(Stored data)
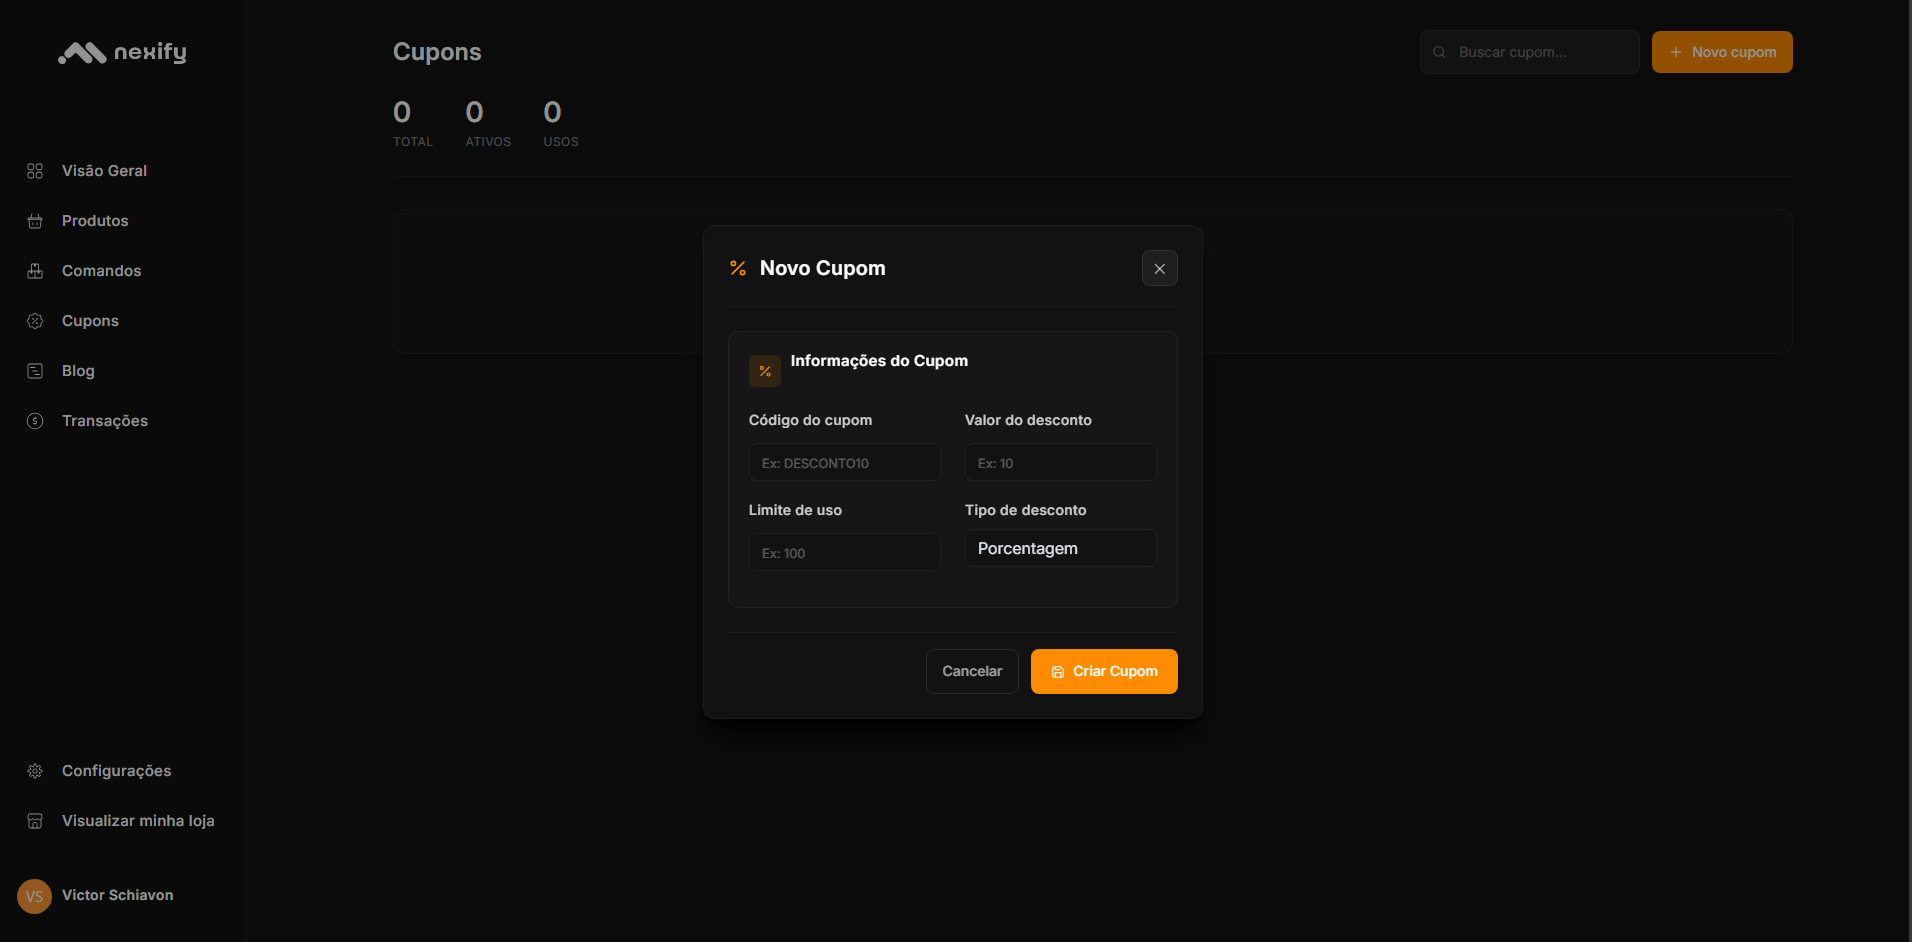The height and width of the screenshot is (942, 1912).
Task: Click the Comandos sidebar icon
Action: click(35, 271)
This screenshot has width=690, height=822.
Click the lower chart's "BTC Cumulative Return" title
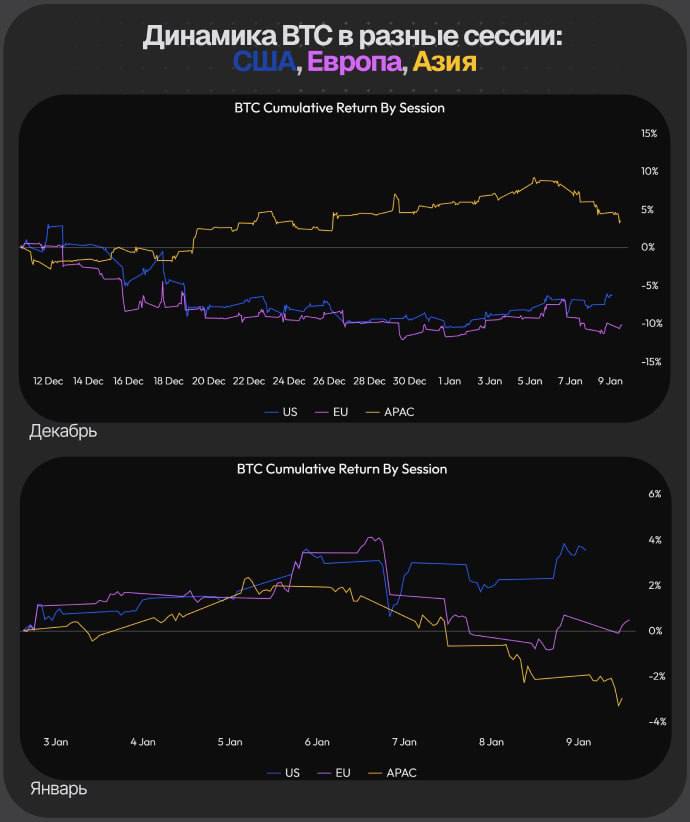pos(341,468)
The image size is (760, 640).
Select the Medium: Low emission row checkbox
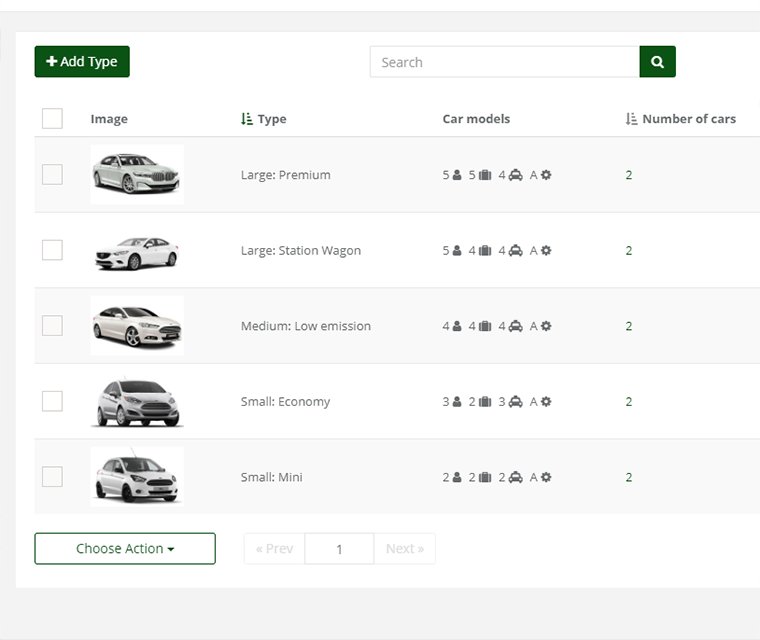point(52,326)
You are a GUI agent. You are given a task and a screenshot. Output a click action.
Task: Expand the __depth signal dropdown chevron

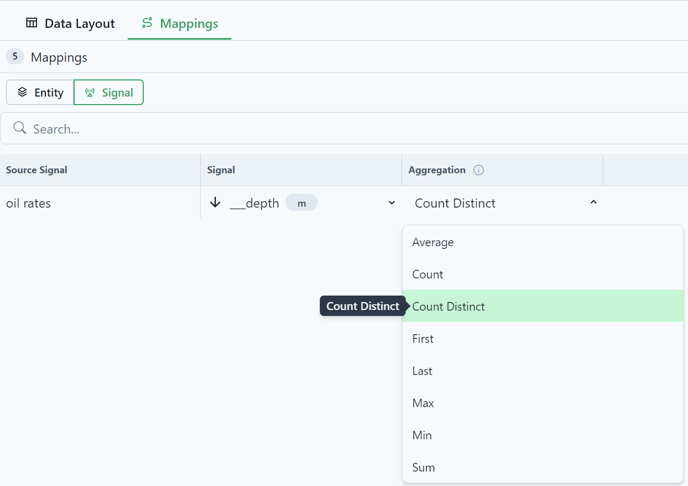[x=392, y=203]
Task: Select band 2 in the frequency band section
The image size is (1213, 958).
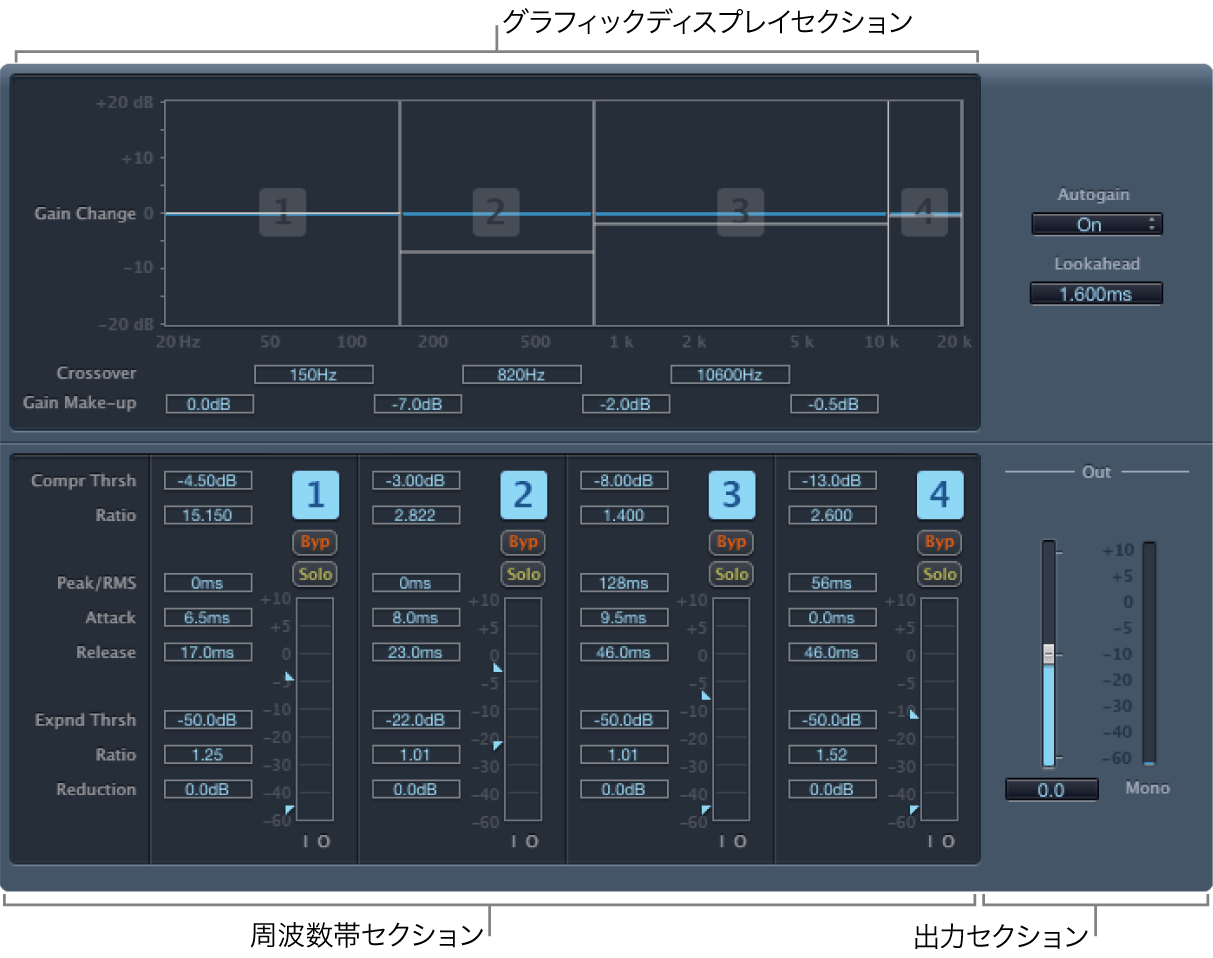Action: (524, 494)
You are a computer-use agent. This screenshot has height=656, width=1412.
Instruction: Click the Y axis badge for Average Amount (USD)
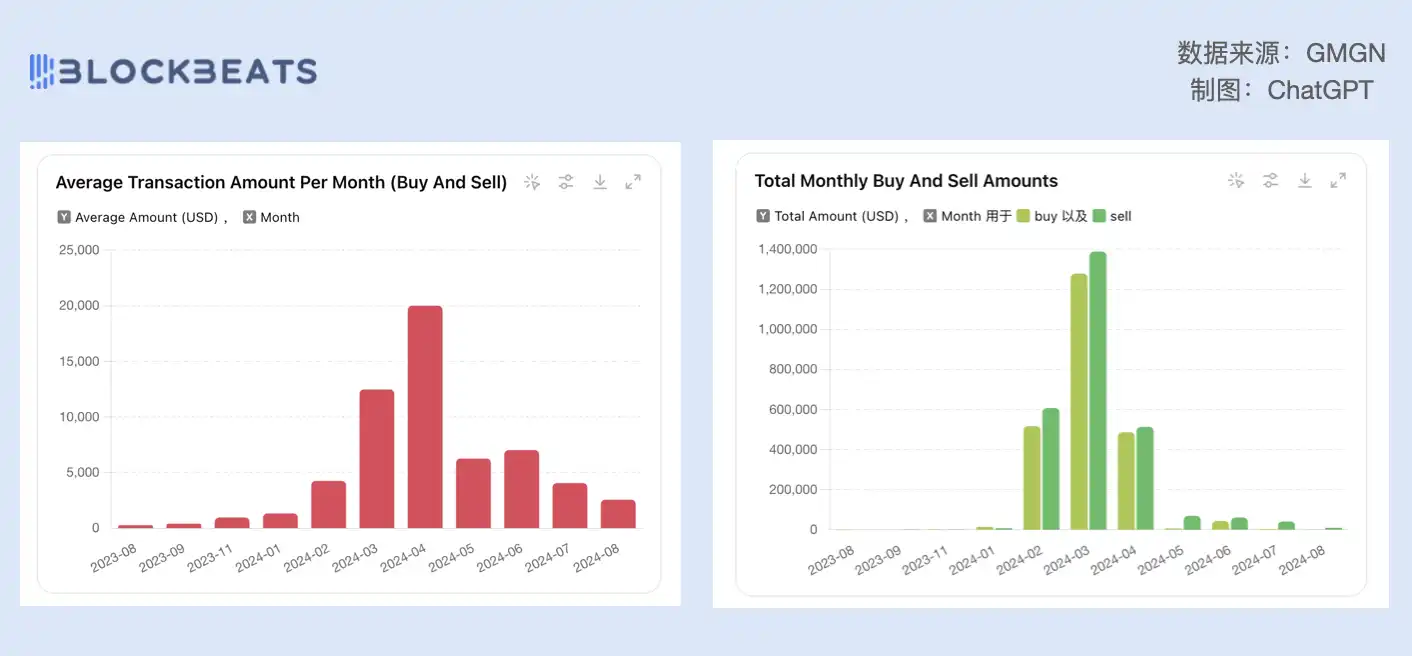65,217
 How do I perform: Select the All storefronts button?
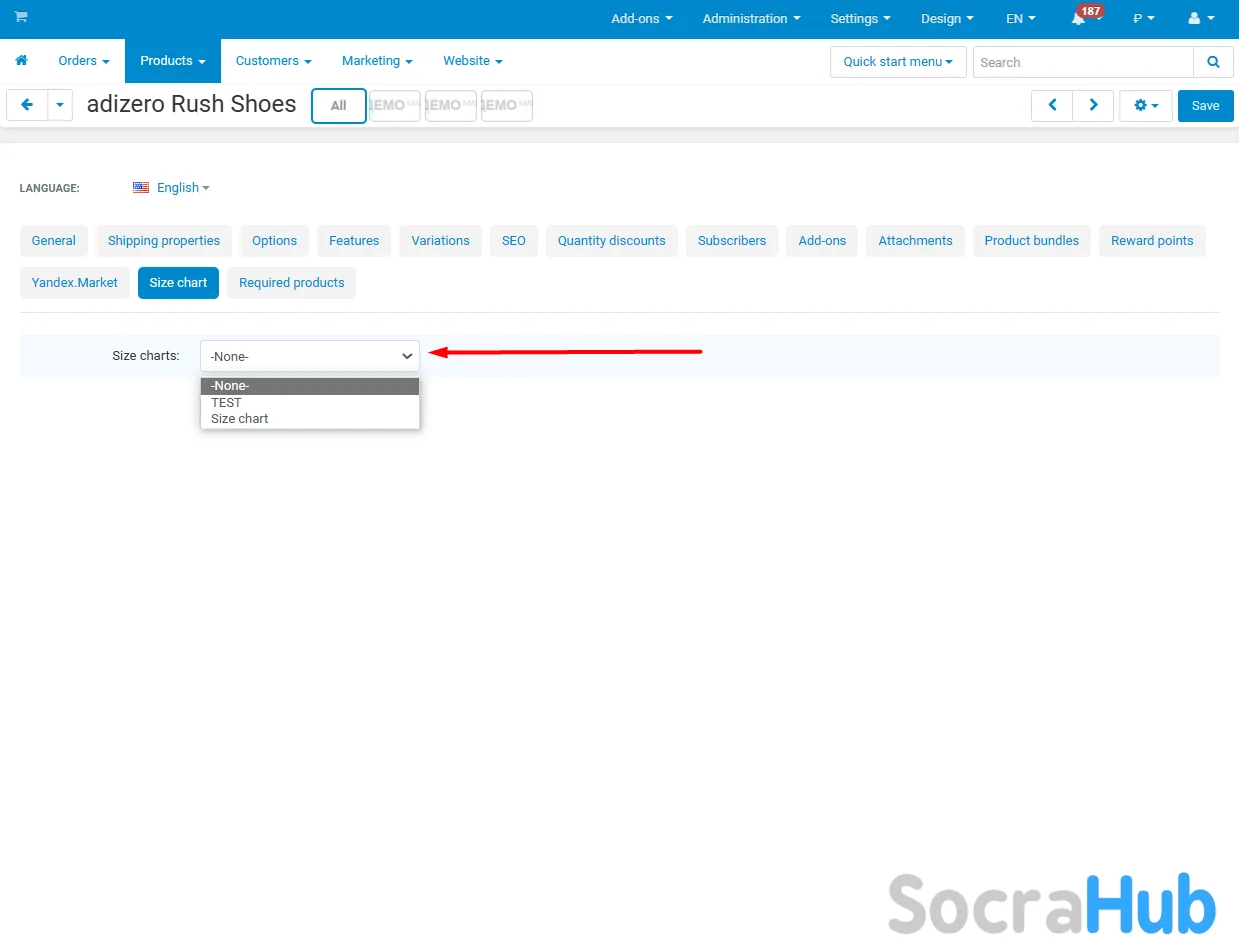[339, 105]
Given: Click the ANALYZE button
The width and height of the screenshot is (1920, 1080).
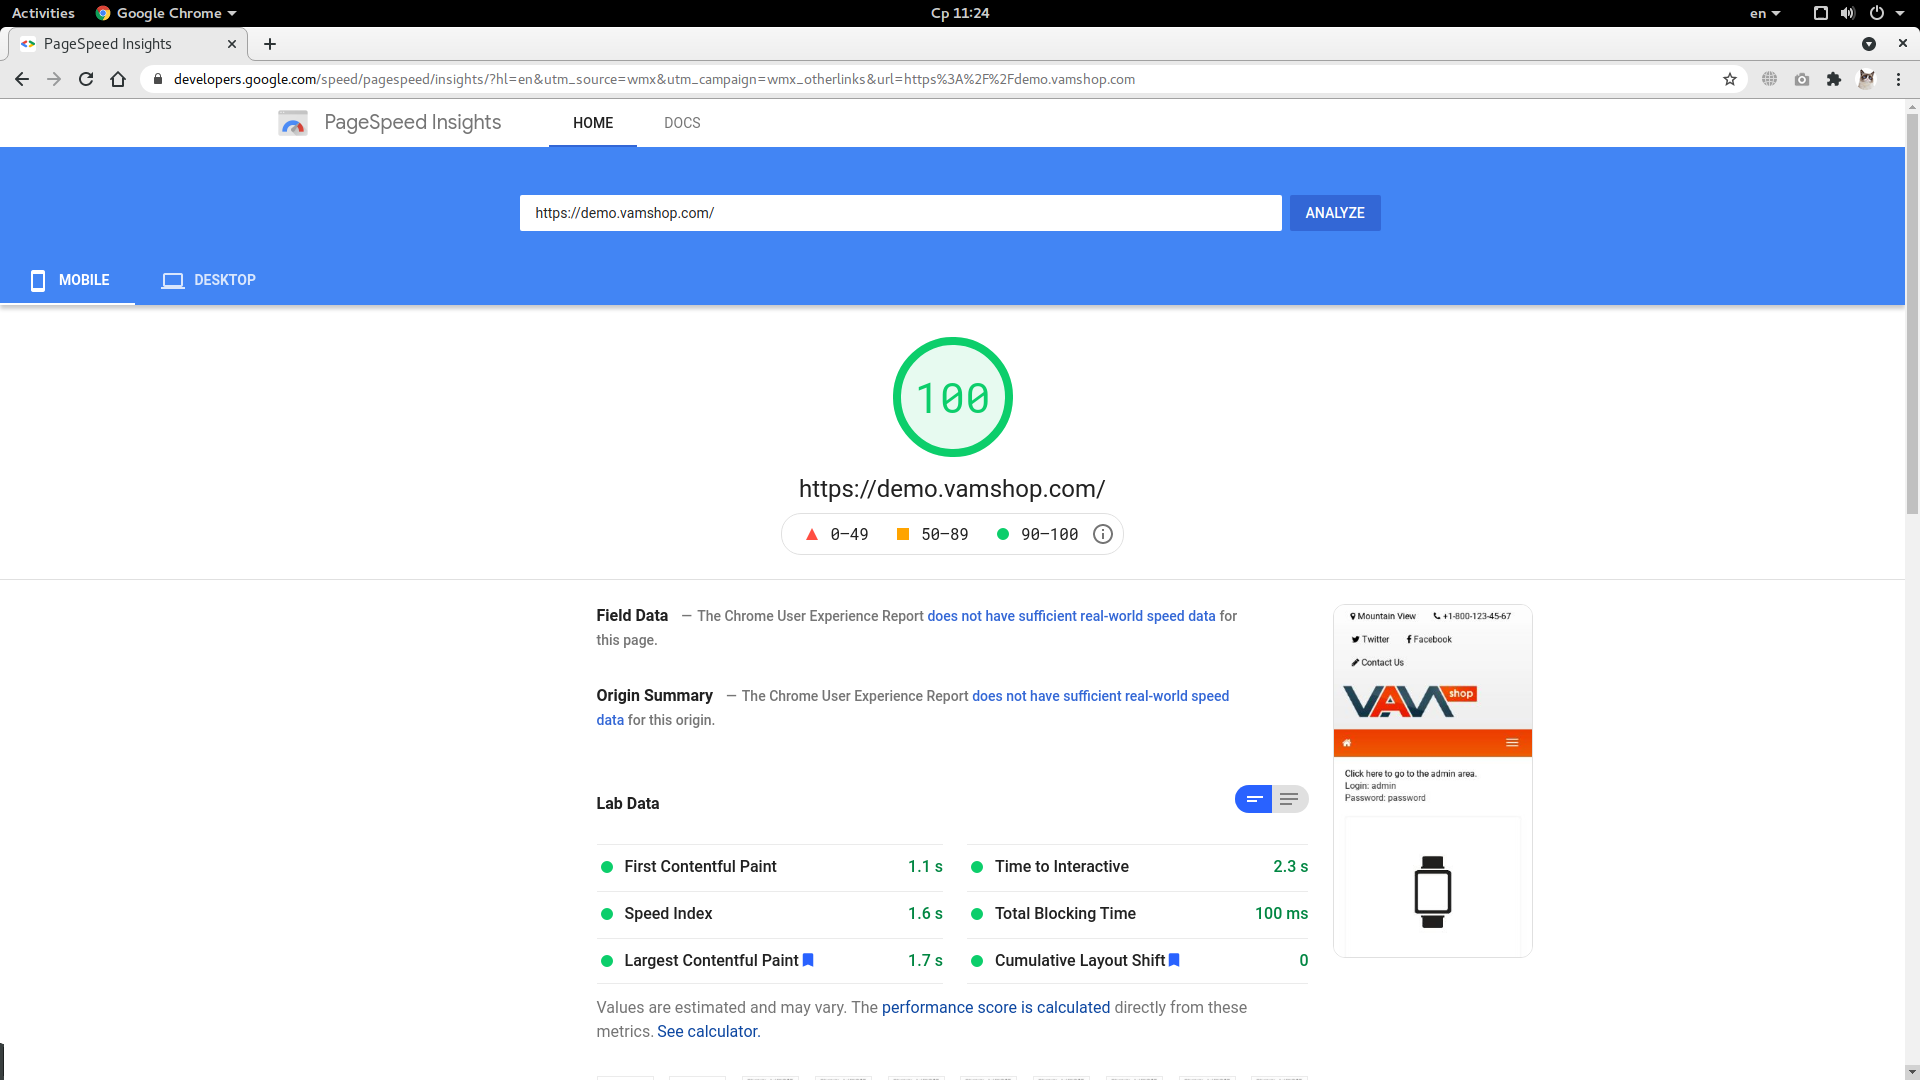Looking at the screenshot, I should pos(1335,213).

*Exercise description:*
I'd like the number of lines above that contain the word "agent", and nothing besides that number.

*Result for this task:*
2